Having an ovarian cyst on the surface or inside your ovaries might seem complex, but these are often quite common, particularly in women of childbearing age. At WIINS Hospitals, Kolhapur, our gynecology team regularly diagnoses and treats ovarian cysts, ensuring safe and personalized care for every patient. In most cases, ovarian cysts are benign (non-cancerous).

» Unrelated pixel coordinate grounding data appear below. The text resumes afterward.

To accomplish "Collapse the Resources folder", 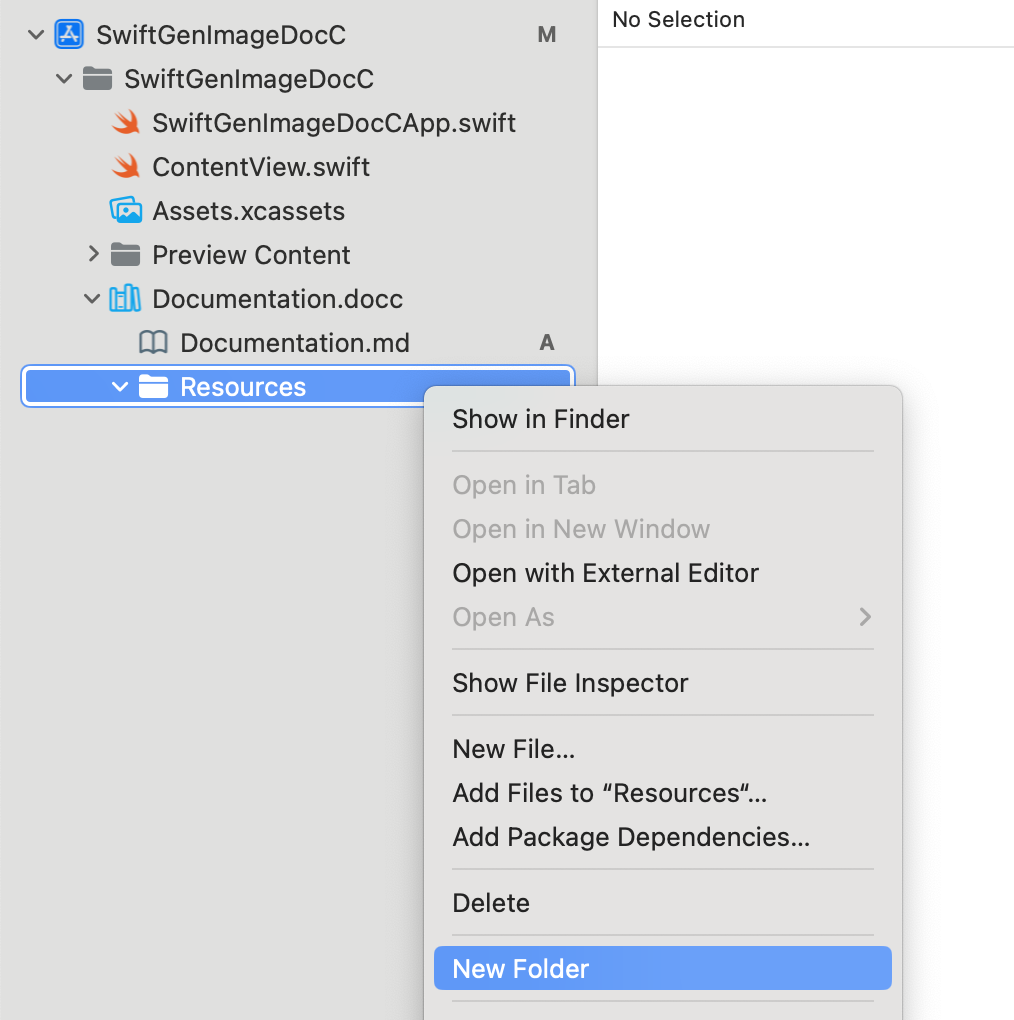I will (121, 387).
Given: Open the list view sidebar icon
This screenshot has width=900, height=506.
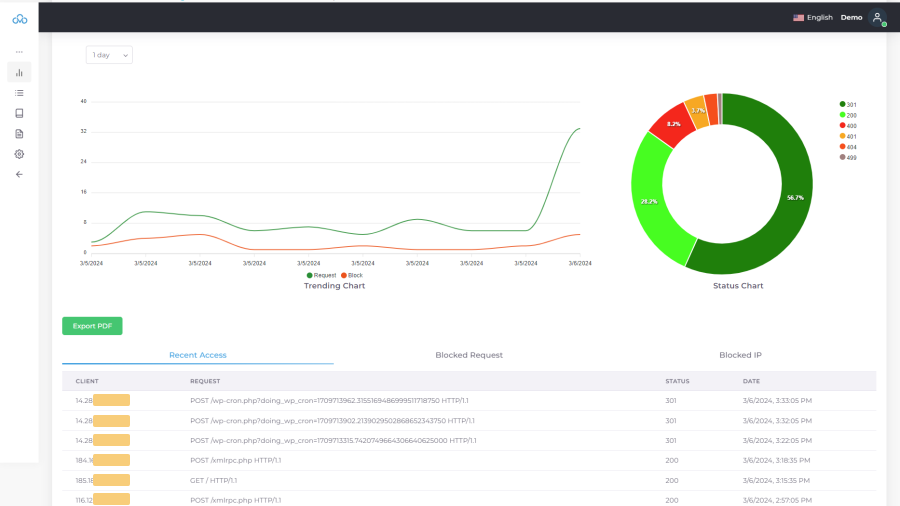Looking at the screenshot, I should point(19,93).
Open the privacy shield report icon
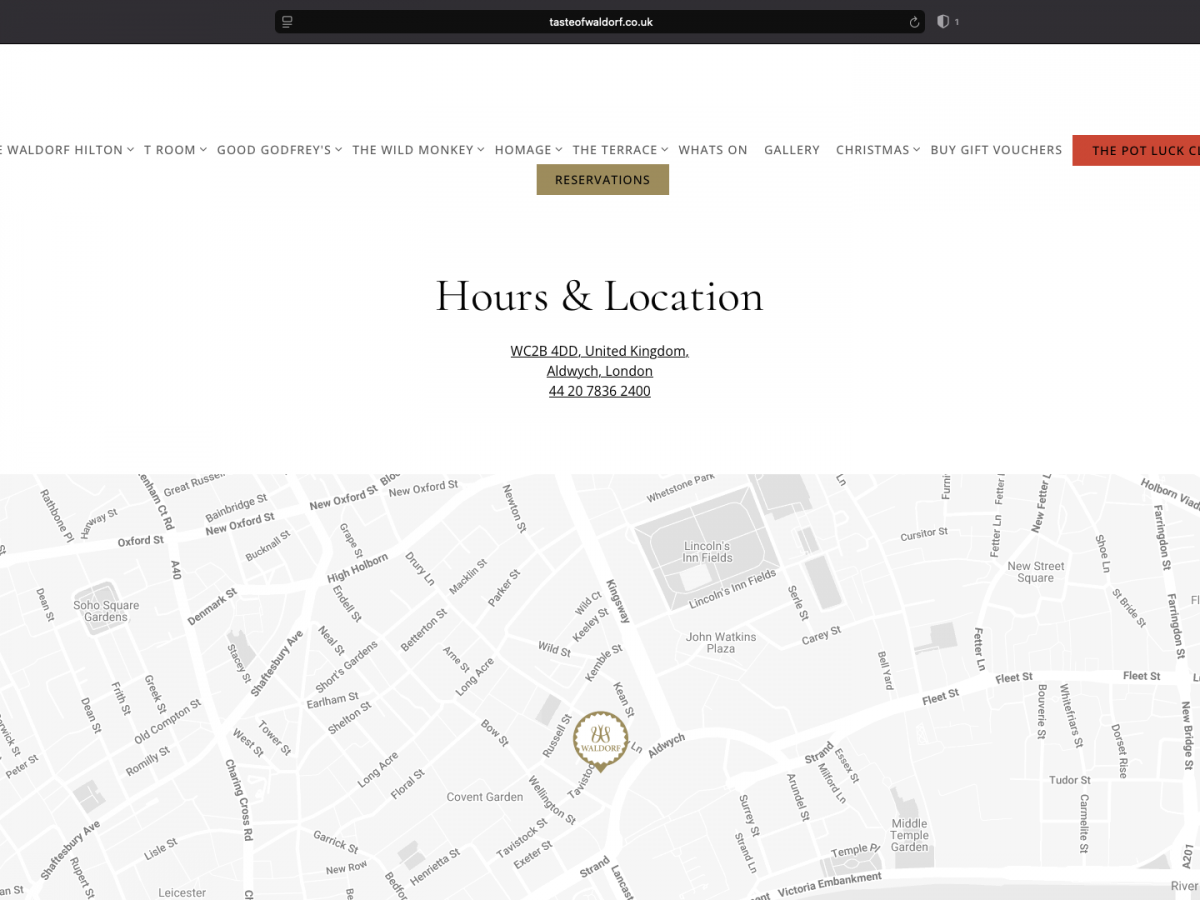This screenshot has height=900, width=1200. click(x=943, y=22)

If the cysts grow large or cause symptoms, such as persistent pain in the pelvis and painful intercourse, you may need to visit a gynecology hospital in Kolhapur to rule out serious conditions. In the meantime, we’ll take a look at the rates at which ovarian cysts tend to grow.
Types of Ovarian Cysts
The growth pattern of an ovarian cyst depends largely on its type.
Functional Cysts
Functional cysts are normal and are connected to your menstrual cycle. Each month, a fluid-filled sac grows in your ovary and ruptures when the egg is released. It’s then dissolved. If the egg doesn’t mature or is not released, a follicular cyst may form.
Sometimes, after the egg is released, the follicle (instead of getting dissolved) gets filled with fluid. This also forms a cyst. Both types are common and usually dissolve in 1-3 months. Functional cysts are usually small, often 2–3 cm, but in some cases, they can grow larger before resolving on their own.
Pathological Cysts
Pathological cysts are not related to your menstrual cycle. They have unique growth patterns, depending on their type.
- Dermoid Cysts: A dermoid cyst can contain tissues, including skin, hair, and even teeth. They typically grow slowly over years, but the rate can vary. While often less than 2 mm per year, they may still reach large sizes if left untreated.
- Endometriomas: Endometriomas, also called chocolate cysts due to the old blood they contain, are linked to endometriosis, where endometrial-like tissue grows outside the uterus.
- Cystadenomas: These develop from ovarian tissue (located on the surface of the ovaries) and may be filled with mucus or fluid. Cystadenomas can grow slowly or rapidly, and in some cases may reach very large sizes, requiring surgical removal.
Typical Growth Patterns
Average Growth Rates: Some cysts grow larger over time, while others might dissolve. Functional cysts, as mentioned above, dissolve on their own, while dermoid and endometriomas keep growing gradually.
Symptoms to Watch out for:
See a gynecologist in Kolhapur if you notice these symptoms:
- Sharp or dull pain in the abdomen
- Persistent bloating
- Changes in your menstrual cycle
- Painful intercourse
Diagnostic Methods
An ultrasound is the first-line test to detect ovarian cysts, determine their size, and assess whether they appear simple or complex. Your gynecologist may also use it to track the growth of the cyst. Further imaging tests may be necessary if the cyst appears abnormal on ultrasound.
An MRI can give a detailed picture of the cyst. Sometimes, a blood test may be necessary to rule out ovarian cancer, especially in women above 40 or with a family history of ovarian cancer.
Treatment Options
Monitoring: If you have a functional cyst, watchful waiting is all that’s needed. You may need ultrasounds if your doctor recommends them, but in most cases, the cysts will disappear without requiring treatment.
Hormonal Therapy: Medication to regulate your menstrual cycles, such as birth control pills, can make your cycles more predictable and prevent follicular cysts.
Surgical Interventions: Surgical removal may be necessary if a cyst is larger than 5–10 cm, persists over time, causes symptoms, or shows suspicious features suggesting cancer.
Most ovarian cysts are harmless. However, it’s important to attend regular check-ups, watch out for unusual signs, and discuss your symptoms with a gynecologist to be on the safe side.